What are the most important health messages for preventing obesity?

Recently, the failure of the “calorie in-calorie out” approach to weight control as well as the “low fat diet” paradigm are being questioned. Conventional calorie restriction (diet) elicits unique physiological responses such as increased hunger and a slower metabolism which may predispose some people to regain the weight they initially lost. Additionally, there are biological drivers of weight gain that cannot simply be overridden by “eating less” as many diets suggest.
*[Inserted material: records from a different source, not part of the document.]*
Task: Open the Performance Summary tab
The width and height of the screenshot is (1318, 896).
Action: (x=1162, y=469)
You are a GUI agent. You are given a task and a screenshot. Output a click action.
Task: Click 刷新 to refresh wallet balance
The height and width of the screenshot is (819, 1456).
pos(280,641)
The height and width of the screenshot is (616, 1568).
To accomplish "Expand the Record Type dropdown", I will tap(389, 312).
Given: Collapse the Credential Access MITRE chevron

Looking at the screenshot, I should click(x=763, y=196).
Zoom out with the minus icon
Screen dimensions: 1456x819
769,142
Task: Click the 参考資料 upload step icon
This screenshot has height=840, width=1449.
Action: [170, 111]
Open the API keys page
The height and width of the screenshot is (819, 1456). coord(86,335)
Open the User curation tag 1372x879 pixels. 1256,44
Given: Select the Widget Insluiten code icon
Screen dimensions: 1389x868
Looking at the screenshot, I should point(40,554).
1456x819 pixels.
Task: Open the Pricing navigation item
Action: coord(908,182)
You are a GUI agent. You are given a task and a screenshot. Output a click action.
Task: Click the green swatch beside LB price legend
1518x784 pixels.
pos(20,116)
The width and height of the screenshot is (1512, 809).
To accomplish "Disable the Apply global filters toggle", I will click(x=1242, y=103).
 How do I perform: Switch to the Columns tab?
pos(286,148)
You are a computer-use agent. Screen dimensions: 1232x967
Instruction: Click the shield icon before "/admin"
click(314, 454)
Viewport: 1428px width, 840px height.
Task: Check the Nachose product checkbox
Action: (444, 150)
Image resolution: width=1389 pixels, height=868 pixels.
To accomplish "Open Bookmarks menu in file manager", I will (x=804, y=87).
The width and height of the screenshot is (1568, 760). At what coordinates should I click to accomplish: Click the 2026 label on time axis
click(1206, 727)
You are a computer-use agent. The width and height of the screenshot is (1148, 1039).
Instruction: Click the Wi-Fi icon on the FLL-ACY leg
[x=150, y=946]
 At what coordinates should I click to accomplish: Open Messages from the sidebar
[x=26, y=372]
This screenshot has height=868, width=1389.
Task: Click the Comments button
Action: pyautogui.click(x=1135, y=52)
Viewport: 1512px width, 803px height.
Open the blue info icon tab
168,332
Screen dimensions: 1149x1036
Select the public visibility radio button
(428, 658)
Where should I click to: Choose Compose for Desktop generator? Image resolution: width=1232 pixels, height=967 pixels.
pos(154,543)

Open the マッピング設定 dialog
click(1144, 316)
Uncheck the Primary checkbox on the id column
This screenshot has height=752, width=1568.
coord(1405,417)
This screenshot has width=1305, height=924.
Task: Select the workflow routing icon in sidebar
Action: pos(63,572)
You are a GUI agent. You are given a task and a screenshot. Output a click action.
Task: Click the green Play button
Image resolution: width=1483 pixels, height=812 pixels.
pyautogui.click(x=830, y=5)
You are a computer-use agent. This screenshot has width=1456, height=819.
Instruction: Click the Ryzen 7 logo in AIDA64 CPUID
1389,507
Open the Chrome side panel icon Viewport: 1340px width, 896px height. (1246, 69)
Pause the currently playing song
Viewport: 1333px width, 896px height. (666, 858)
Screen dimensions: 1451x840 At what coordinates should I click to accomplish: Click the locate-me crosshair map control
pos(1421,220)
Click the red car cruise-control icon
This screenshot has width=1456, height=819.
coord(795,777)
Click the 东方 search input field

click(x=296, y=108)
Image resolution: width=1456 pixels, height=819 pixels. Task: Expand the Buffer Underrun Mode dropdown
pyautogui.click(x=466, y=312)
While avoiding going into detail, the carbohydrate-insulin model of obesity/diabetes is providing us an understanding for why a higher-fat diet may be advantageous for weight control and disease prevention. (I’ll post some actions of insulin to accompany this post).

Another area of discussion should be to concern ourselves with food and whole dietary patterns instead of just individual nutrients. Additionally, consumers need to limit their consumption of ultra-processed foods and beverages (high in added sugars and refined carbohydrate) and focus on eating whole foods. Presentation of dietary control also matters. Instruction to NOT eat certain foods does not work well. Rather, a more effective approach to dietary control may be the suggestion to “try food X instead of food Y.”

Food preferences and eating habits beginning early in life – and so does obesity. There needs to be an awareness that obesity predisposition is driven by epigenetic mechanisms and that, once a child is “on course” to become obese, it is hard to reverse this due to powerful forces that may even occur before the child is conceived (i.e. the body fat % of the parents). We need to similarly think about the health of our infants and children. Preventing excessive weight gain during infancy by not introducing children to highly processed foods and allowing sufficient opportunities for physical activity and sleep patterns is important, as is fostering a strong family environment that encourages self-regulation. Teaching children the skills necessary to procure and prepare healthful meals should complement nutrition education in schools. This should be emphasized on par with drug avoidance and smoking cessation.

A key point to all dietary recommendations is that food should be enjoyed, and not feared. That being said. Modern society “over-enjoys” many of the foods that are leading us down a road of disease and disability. Dietary change begins at education, and proper dissemination of the current literature in the media and from scientists is the first step to solving the epidemic of metabolic dysregulation we are currently facing. Whether or not a focus on dietary fat intake while lowering carbohydrate intake will lead to a healthier public society, only time will tell. Discussions like this help further the public discourse and lead us closer to health. Without discussion like these? Well…fat chance.

Citation: Dietary Fat: Friend or Foe?